### [To do]
Copy out each line below containing "computer".

───── Data for processing

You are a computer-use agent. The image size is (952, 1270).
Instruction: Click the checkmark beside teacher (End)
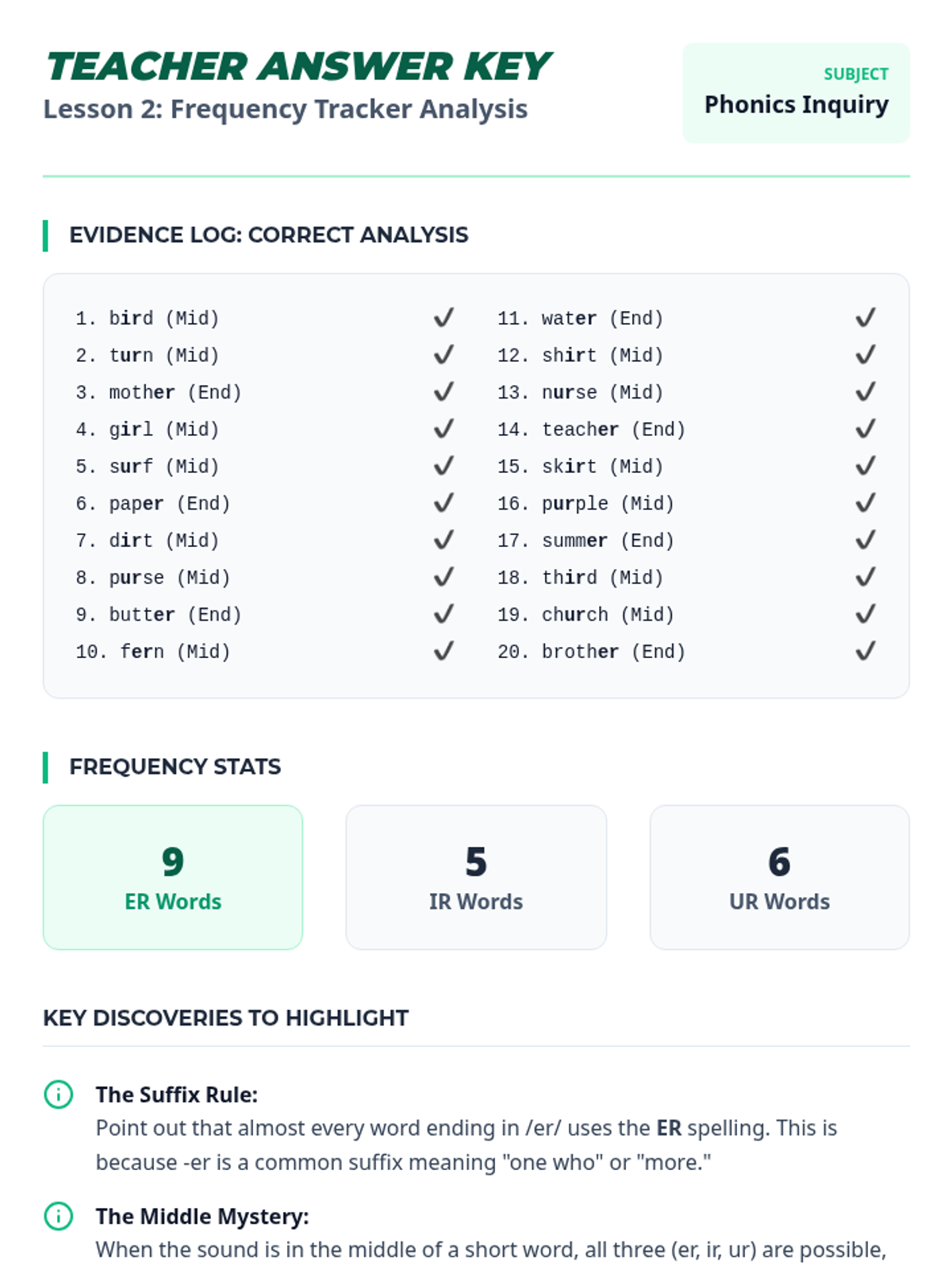(x=866, y=429)
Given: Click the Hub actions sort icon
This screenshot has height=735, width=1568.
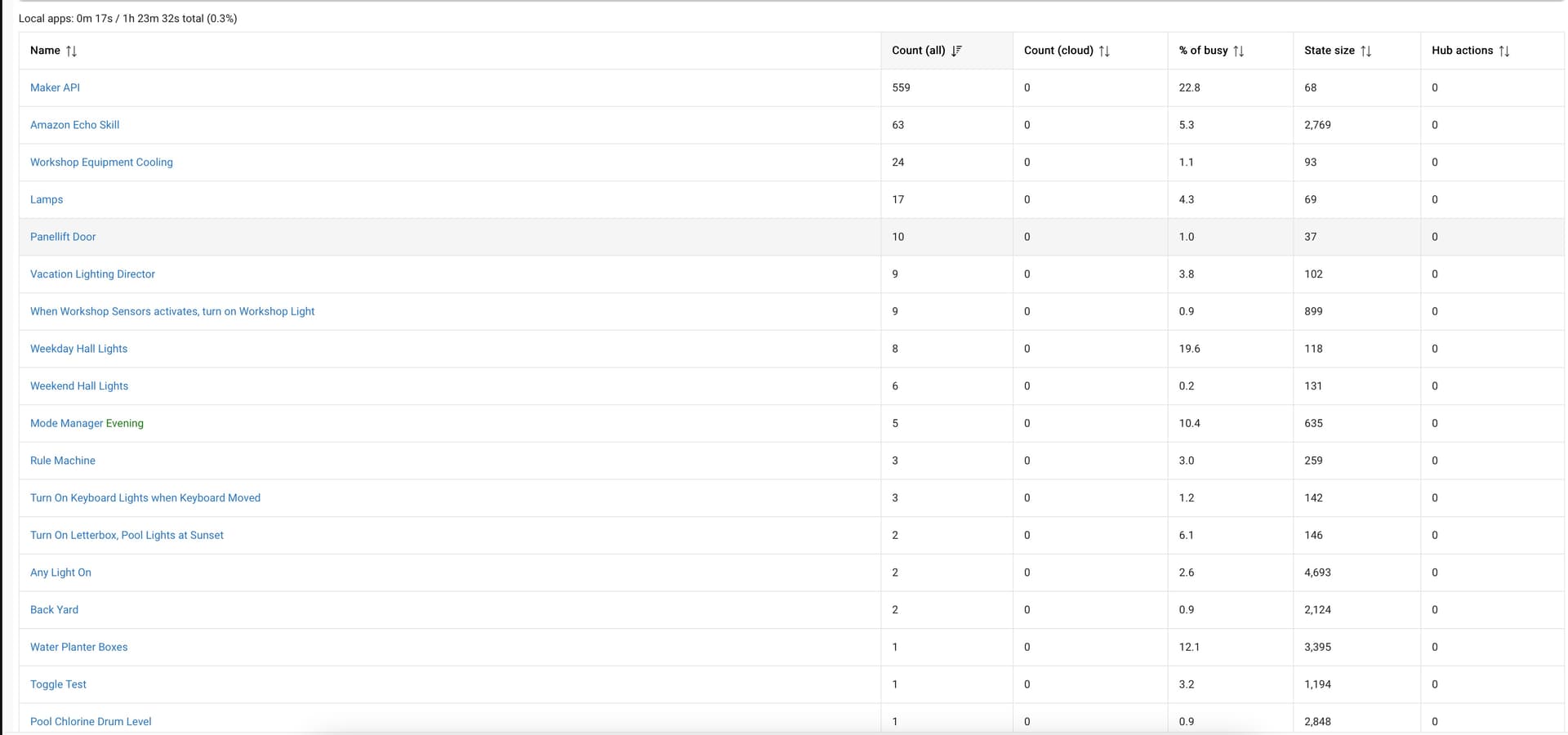Looking at the screenshot, I should pyautogui.click(x=1503, y=51).
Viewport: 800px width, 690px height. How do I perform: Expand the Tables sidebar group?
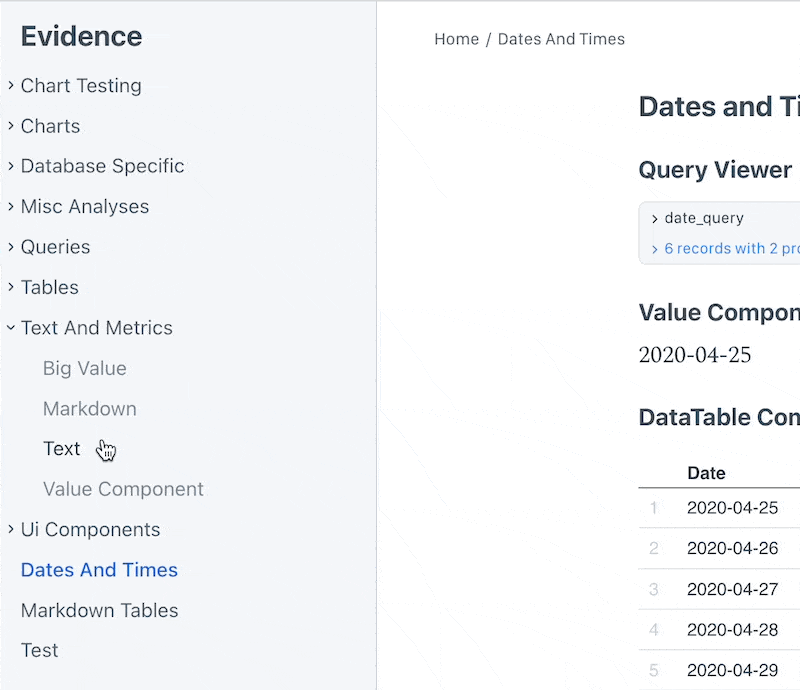pyautogui.click(x=10, y=287)
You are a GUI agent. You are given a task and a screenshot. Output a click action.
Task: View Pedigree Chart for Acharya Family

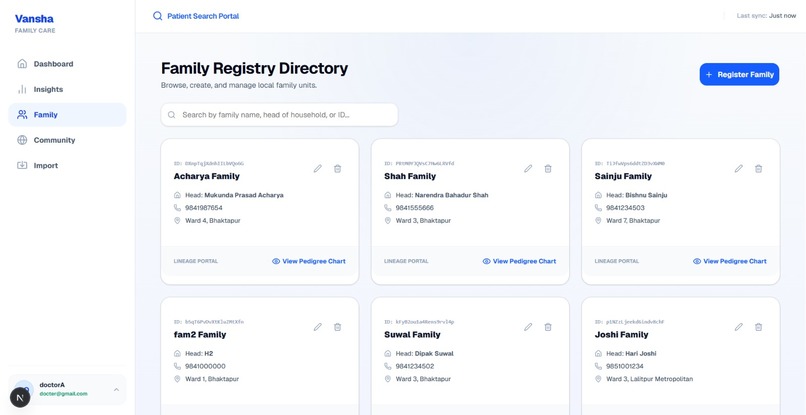coord(308,261)
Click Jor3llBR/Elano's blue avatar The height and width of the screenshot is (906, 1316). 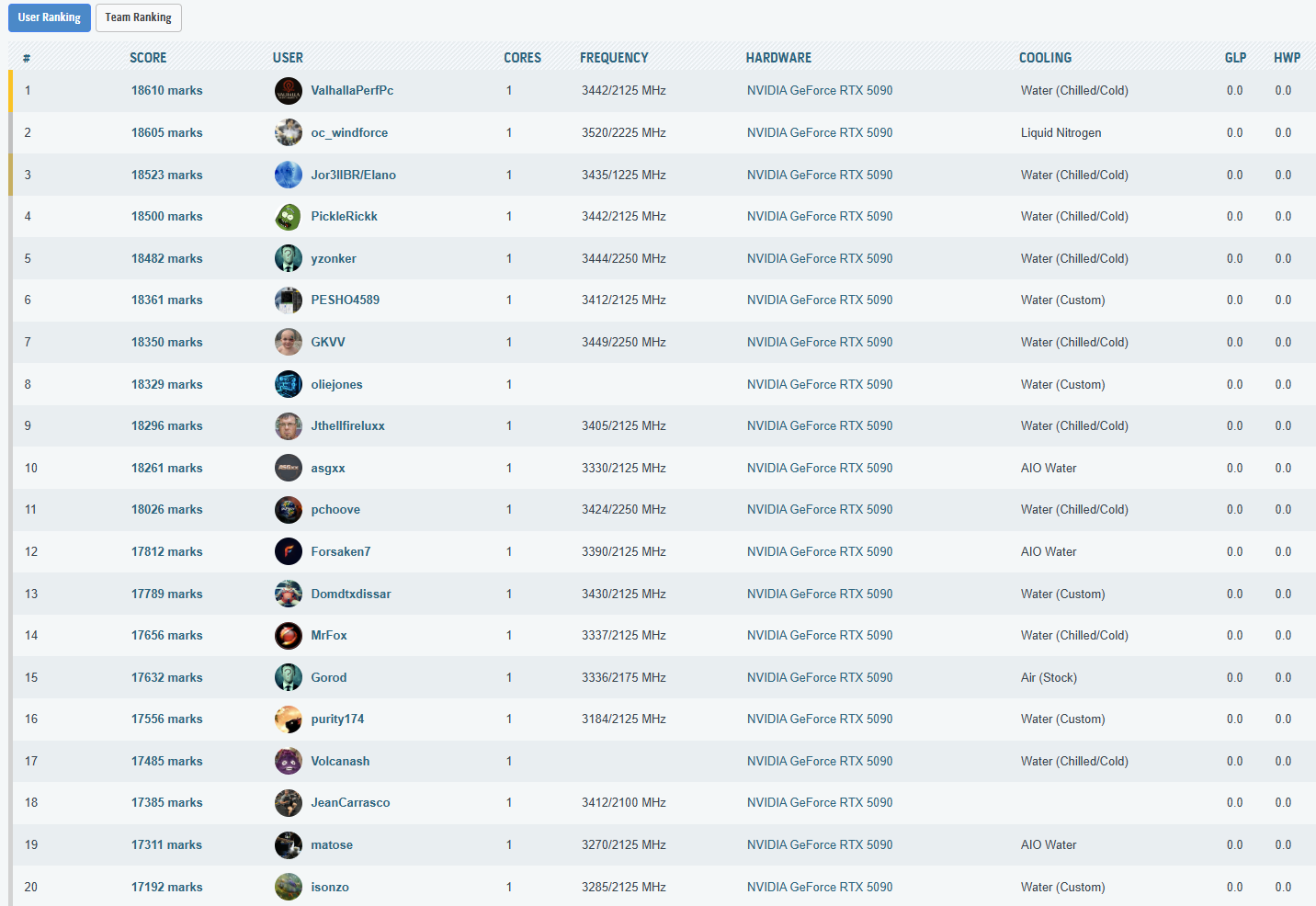[x=288, y=175]
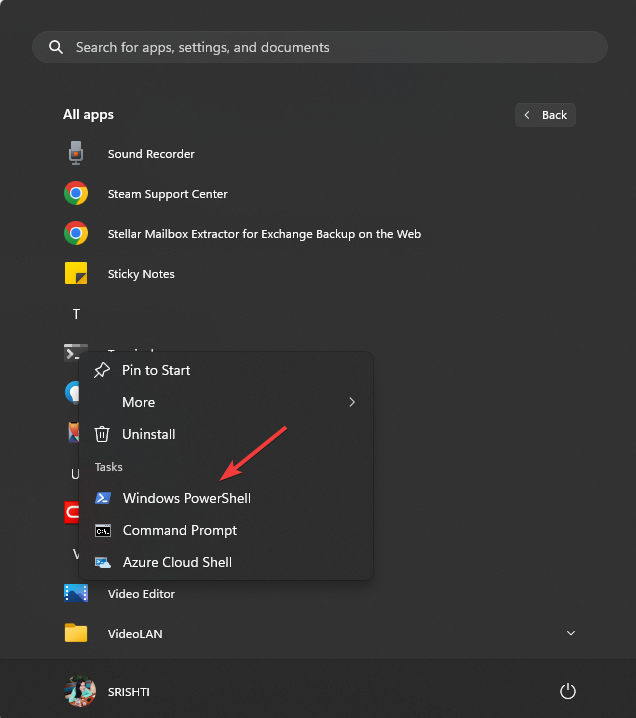Open Steam Support Center Chrome icon

76,193
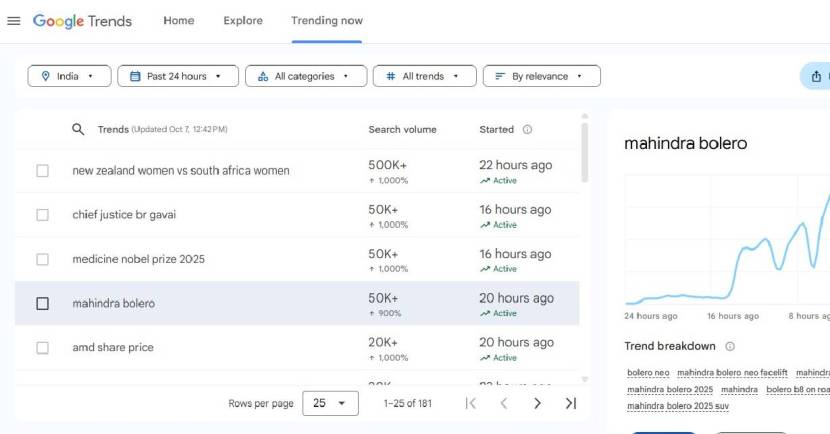Tick the amd share price checkbox
The image size is (830, 434).
pyautogui.click(x=42, y=348)
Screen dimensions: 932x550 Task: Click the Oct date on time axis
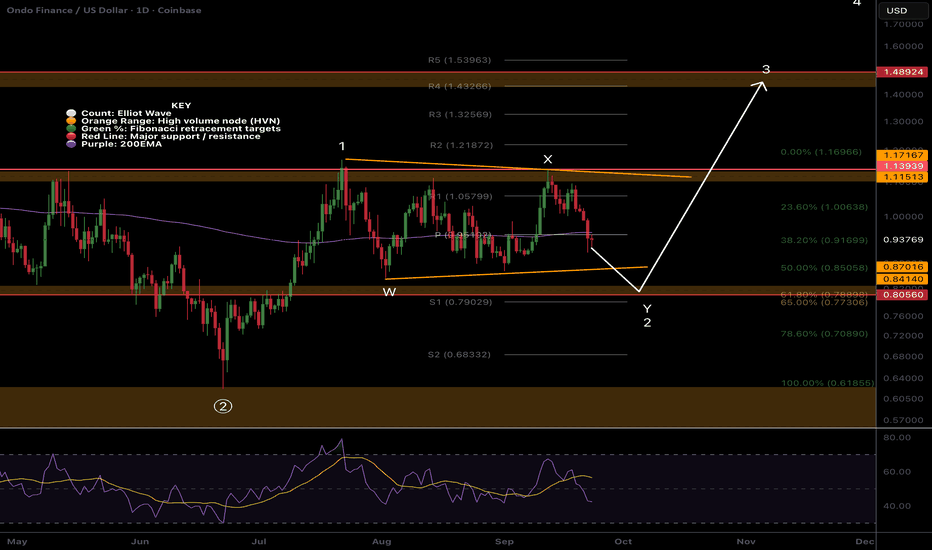pos(624,540)
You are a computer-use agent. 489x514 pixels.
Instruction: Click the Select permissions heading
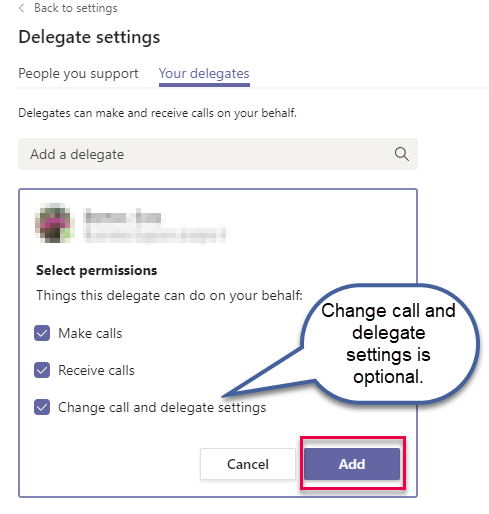click(97, 270)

──────────

### [The completed task]
You are a computer-use agent. The image size is (952, 1270).
You are a computer-use agent. 489x514 pixels.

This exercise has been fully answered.